According to the People, defendant was chased by complainant and four of his friends into a subway station after defendant and two cohorts stole a sum of money from complainant. Eventually, defendant was cornered by two of complainant’s friends in a subway car, and, responding to a demand that he return the money, stated that he had given it to one of his friends who had escaped. Seconds later, when police officers arrived at the scene, complainant and his friends pointed defendant out to the officers.
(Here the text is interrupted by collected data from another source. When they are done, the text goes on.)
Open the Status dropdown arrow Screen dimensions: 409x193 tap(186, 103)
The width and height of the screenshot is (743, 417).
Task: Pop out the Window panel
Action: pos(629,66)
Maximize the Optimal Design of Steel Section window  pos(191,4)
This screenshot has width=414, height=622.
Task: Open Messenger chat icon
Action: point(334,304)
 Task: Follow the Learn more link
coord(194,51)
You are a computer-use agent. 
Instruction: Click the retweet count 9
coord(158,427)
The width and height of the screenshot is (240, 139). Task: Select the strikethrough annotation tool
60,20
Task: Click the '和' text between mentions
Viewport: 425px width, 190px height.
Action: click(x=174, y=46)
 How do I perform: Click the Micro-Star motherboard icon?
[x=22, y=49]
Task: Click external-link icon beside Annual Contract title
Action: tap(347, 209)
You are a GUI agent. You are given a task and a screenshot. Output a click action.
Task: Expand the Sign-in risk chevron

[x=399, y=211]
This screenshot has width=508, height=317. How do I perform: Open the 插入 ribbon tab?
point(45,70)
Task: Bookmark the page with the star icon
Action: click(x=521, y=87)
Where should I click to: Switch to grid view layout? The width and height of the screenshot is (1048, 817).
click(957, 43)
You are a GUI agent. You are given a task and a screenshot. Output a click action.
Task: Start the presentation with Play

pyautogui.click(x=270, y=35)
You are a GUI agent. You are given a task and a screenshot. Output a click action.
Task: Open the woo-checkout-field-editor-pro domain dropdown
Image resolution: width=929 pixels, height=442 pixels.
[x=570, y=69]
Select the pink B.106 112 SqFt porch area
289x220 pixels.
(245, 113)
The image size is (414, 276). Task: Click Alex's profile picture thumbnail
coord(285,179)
Defendant did not preserve for review the arguments that *424the officers’ testimony concerning the five men pointing him out was improper hearsay with respect to the three friends who did not testify in court, and Trowbridge error (People v Trowbridge, 305 NY 471) with respect to complainant and the friend who identified defendant at the trial (CPL 470.05 [2]; People v Bolling, 166 AD2d 203, lv granted 77 NY2d 836), and we decline to reach the issues raised. If we were to consider same in the interest of justice, we would find the first merit-less because the gesturing was not offered at trial for the truth of the fact asserted, i.e., defendant’s identity, and the second insufficient by itself to warrant a new trial, because, assuming there was impermissible bolstering, there is no reasonable danger that the jury may have used the testimony as a substitute for the identification made by complainant and the other eyewitnesses (People v Jones, 170 AD2d 360, lv denied 77 NY2d 996). Nor did the trial court err in refusing to suppress defendant’s statement.
Upon a review of the totality of the circumstances, we find that defendant’s will had not been overborne and his capacity for self-determination critically impaired such that the statement he made while cornered was involuntary (People v Anderson, 42 NY2d 35). Concur—Sullivan, J. P., Kupferman, Ross, Smith and Rubin, JJ.